If you are DIY and can do SMT boards, there is a 3phase motor driver IC that I am designing some boards around called the Allegro 3938. It accepts PWM for speed, or you can force the PWM high and set the speed with a pot or DAC, it just needs a reference voltage to set the current limiting, the current sets the speed. It will operate up to 50 volts.

www.allegromicro.com/en/Products/Part_Numbers/3938/3938.pdf (http://www.allegromicro.com/en/Products/Part_Numbers/3938/3938.pdf)

Keep in mind, it may not be possible to send the PWM and DIR from a Stamp due to speed limitations, let us know exactly what you are wanting to do with more details.

Post Edited (TChapman) : 4/7/2007 8:44:46 PM GMT

04-08-2007, 03:53 AM
Thats what it looked like to me.
All that I am familiar with and comparing this to is a stepper driver with the step and dir inputs that I am running now with the pulsout on BS2. I want to eventually progress to precisely controlled, simultaneous, 2 axis, servomotor moves, point to point.
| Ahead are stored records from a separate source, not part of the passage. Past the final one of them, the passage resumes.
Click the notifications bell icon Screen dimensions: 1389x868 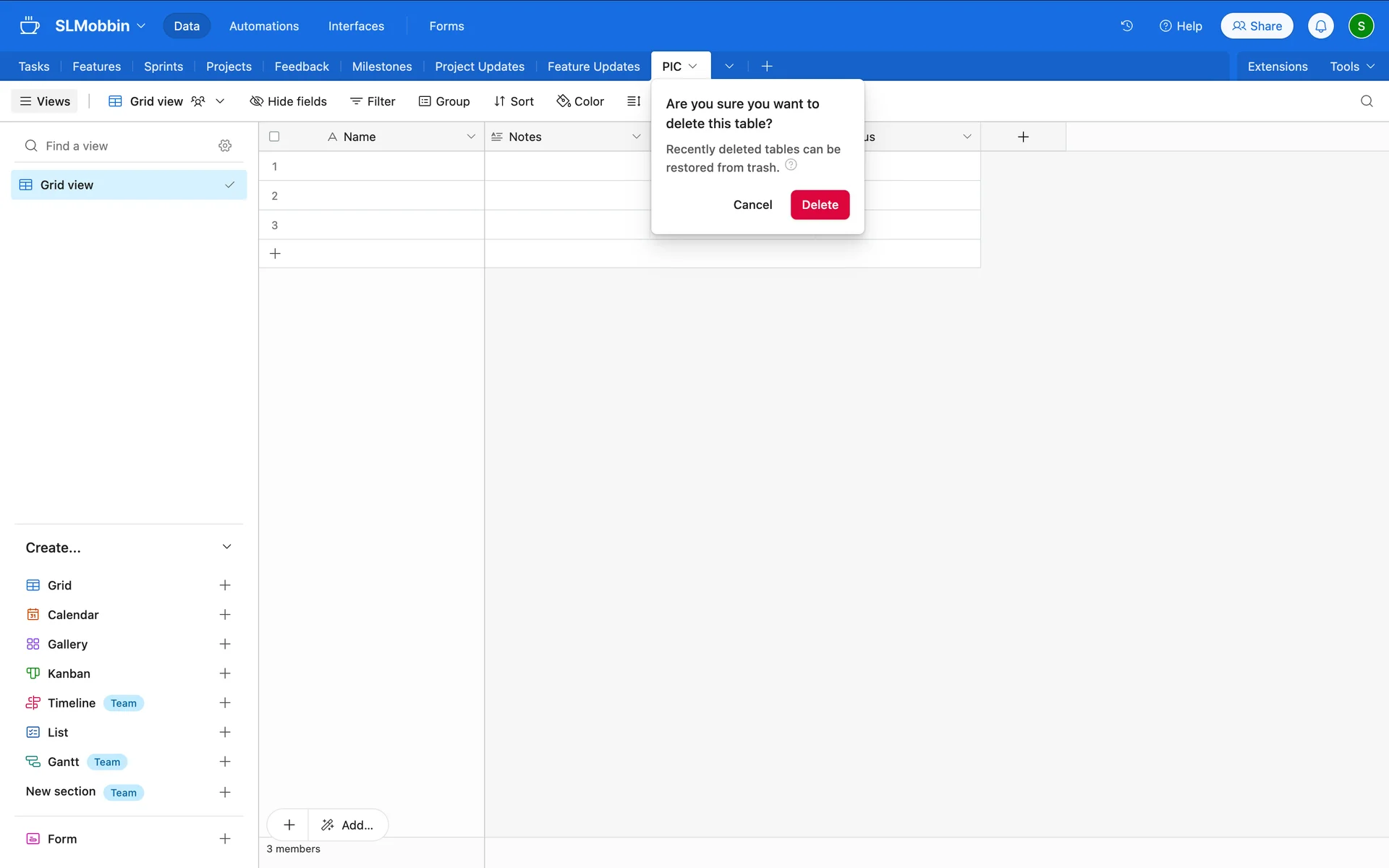1320,26
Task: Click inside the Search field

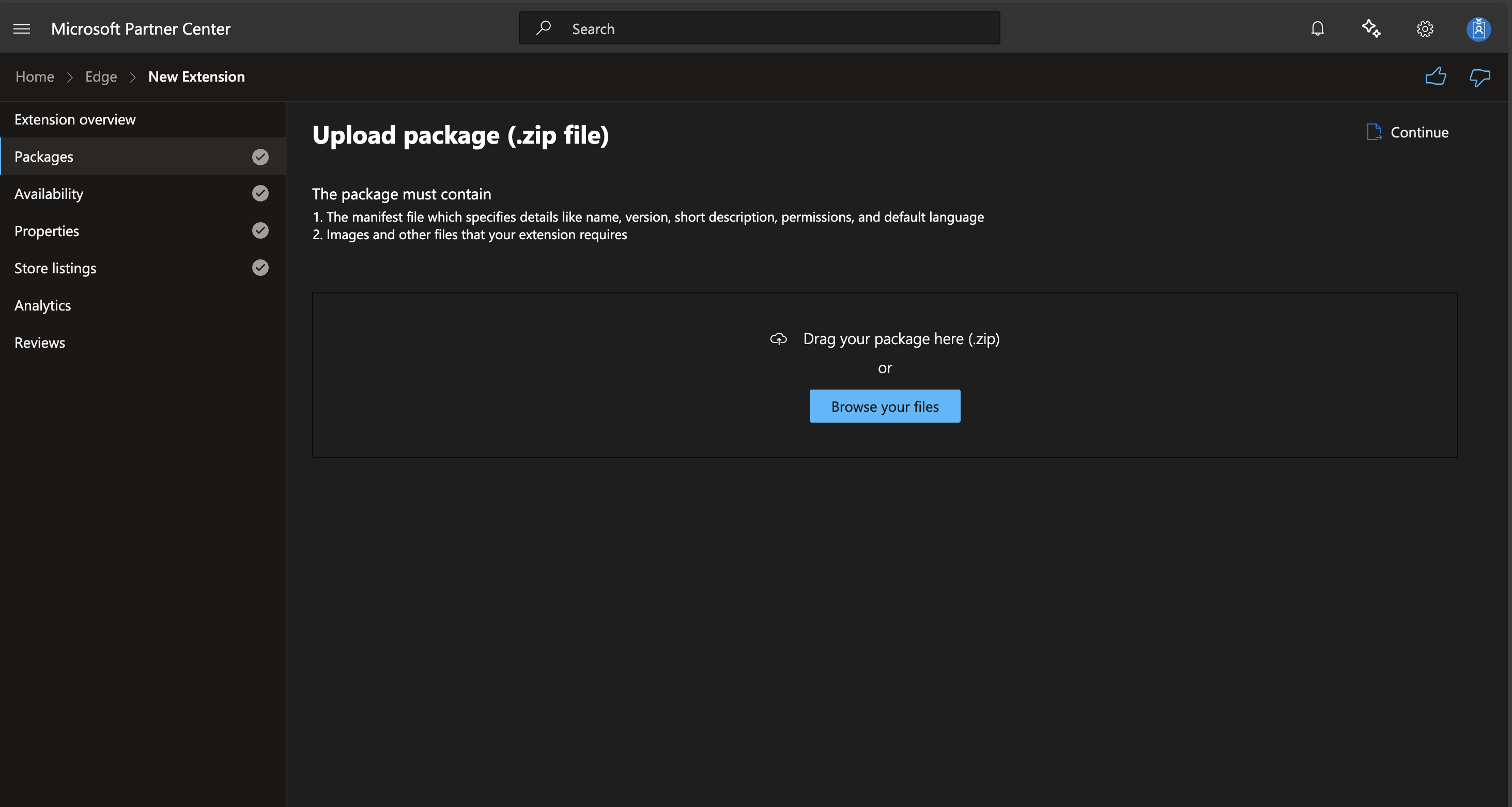Action: [x=704, y=27]

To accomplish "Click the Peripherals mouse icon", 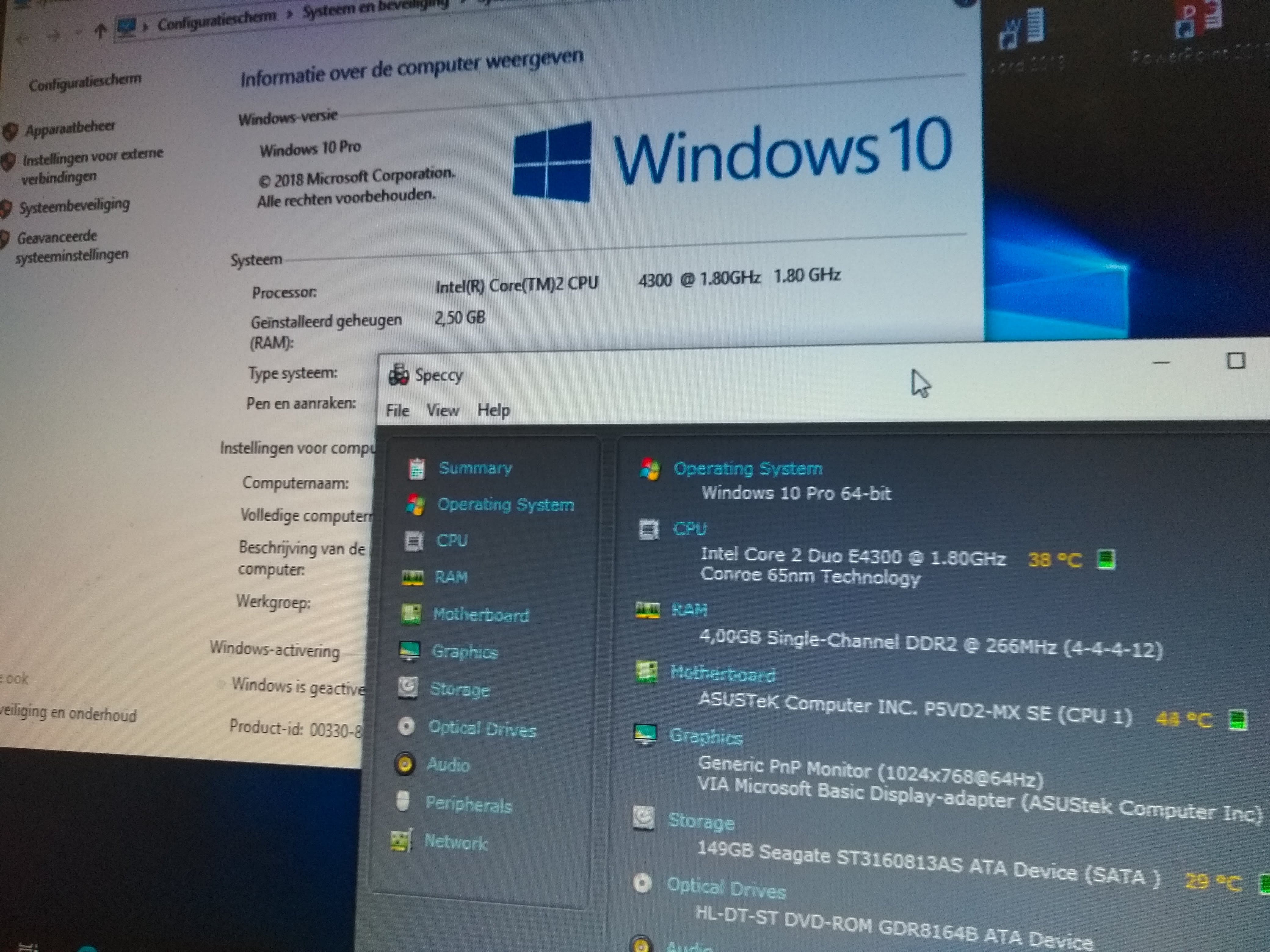I will (403, 802).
I understand that the BS2 cannot do this but the Propeller will.
I will try to keep up with your project, which forum is best to follow it in ?
I guess I was assuming that what I was looking at was a servo controller.
Thanks for clearing all of this up,

04-08-2007, 04:10 AM
For what I need, speed is not really an issue.
Any idea of the 3938 $ ?
These look similar and there are several offered that may be of interest.
Thanks again

http://cgi.ebay.com/MC33035-Brushless-DC-Motor-Controller-Qty-5_W0QQitemZ320099093695QQihZ011QQcategoryZ36332QQr dZ1QQcmdZViewItem

T Chap
04-08-2007, 04:23 AM
What you linked is a similar IC, I don't like the 30v max limit, it does show a DIP package type though. You can do the same with either one(I didn't study your link in detail), I really like Allegro products, and the 3938 allows 50v max. The 3938 is less than 5$ on digikey, but only available in fine pitch TSSOP. It is not a chip you are going to solder with an iron(well, you could but...), a heat gun would be easy if you want to do the learning curve.